By default the ArcGIS Module will use WinRM HTTP, port 5985, to make remote connections to the target nodes. However, starting with ArcGIS Module v3.3.0 and above, it is possible to use WinRM HTTPS, port 5986 instead of WinRM HTTP. The purpose or advantage of using WinRM HTTPS over WinRM HTTP, is WinRM HTTPS encrypts the data being sent across the wire.

Prerequisites

• ArcGIS Module v3.3.0 and above.
• WinRM HTTPS must be enabled on the orchestrating node (the machine where Invoke-ArcGISConfiguration command is executed from), and all target nodes within the deployment.
  • For more details on how to enable WinRM HTTPS please refer to Microsoft's guide How to configure WinRM for HTTPS.
• The -Credential and -UseSSL arguments are required.
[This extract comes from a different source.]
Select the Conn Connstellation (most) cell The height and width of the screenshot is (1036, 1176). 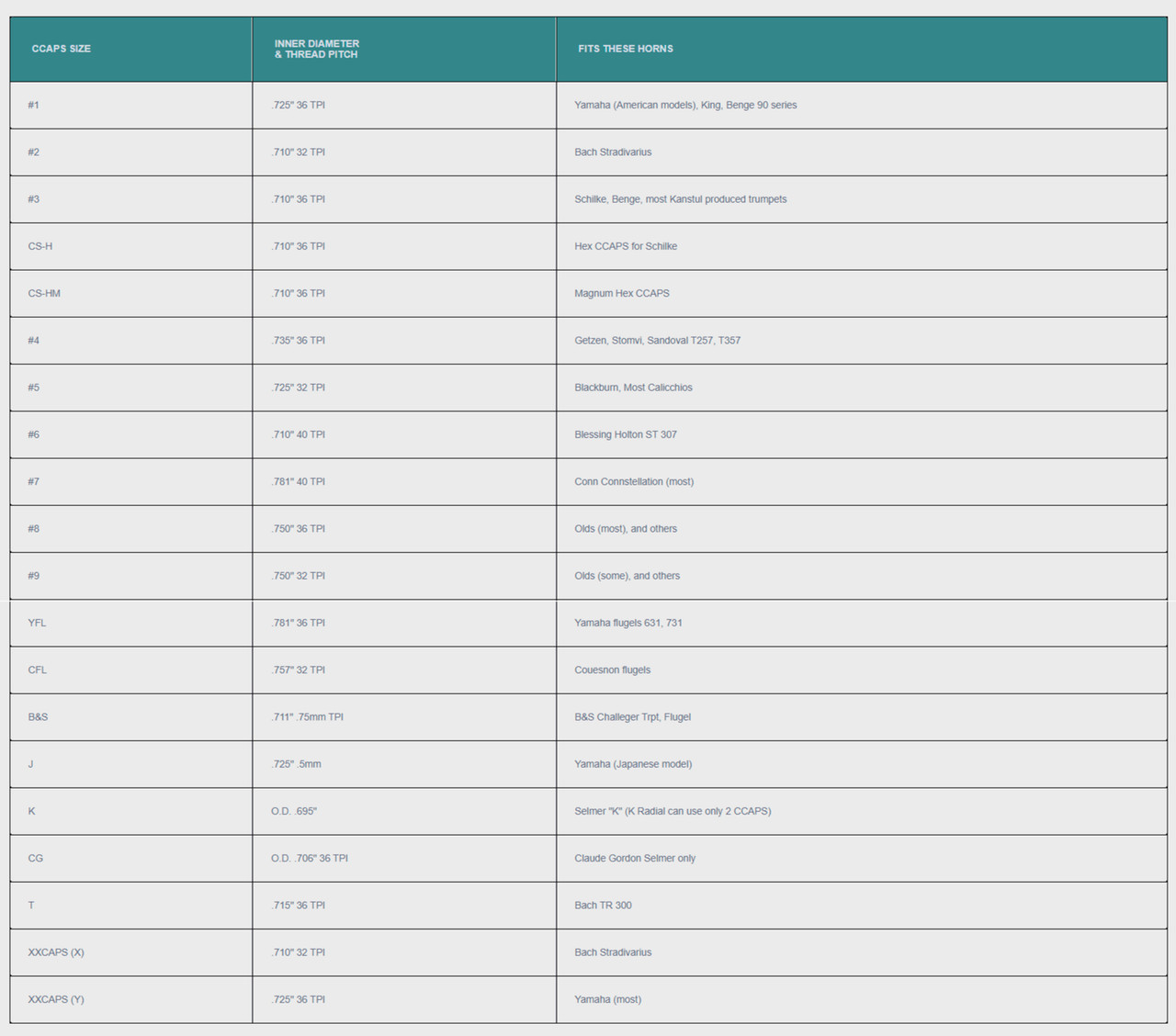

For the -Credential argument, use a universal account that has access the orchestrating node, and the all target nodes within the deployment.

  Note: If using a local account for the -Credential, the username and password must be the same on all the nodes.

• In some situations, You might need to add certain remote computers to the client configuration TrustedHosts. For example, You should set up a trusted hosts list when mutual authentication can't be established. Kerberos allows mutual authentication, but it can't be used in workgroups—only domains. A best practice when setting up trusted hosts for a workgroup is to make the list as restricted as possible.

Prepare your deployment

Before you run the Invoke-ArcGISConfiguration command to start the module in PowerShell DSC, you’ll need to obtain ArcGIS Enterprise Setups, Authorization files, and SSL Certificates, and add them to your target nodes in the deployment.

Note: We recommend using Windows Management Framework 5.x for the best experience.

Log in to the machine(s) on which you'll be installing. You should have administrative authority on the machine.

Use one of the following options to download the ArcGIS Module:

Option 1: Prepare your deployment using GitHub

1. Clone this repository to your orchestrating node and all target nodes.
2. Add the "ArcGIS" module folder to your PsModulePath, or copy the module into the default PowerShell Modules folder (For example, C:\Program Files\WindowsPowerShell\Modules) to your orchestrating node and all target nodes.
3. Optionally use the Install-Preqs.ps1 script to push the module from your orchestrating node to all the target nodes.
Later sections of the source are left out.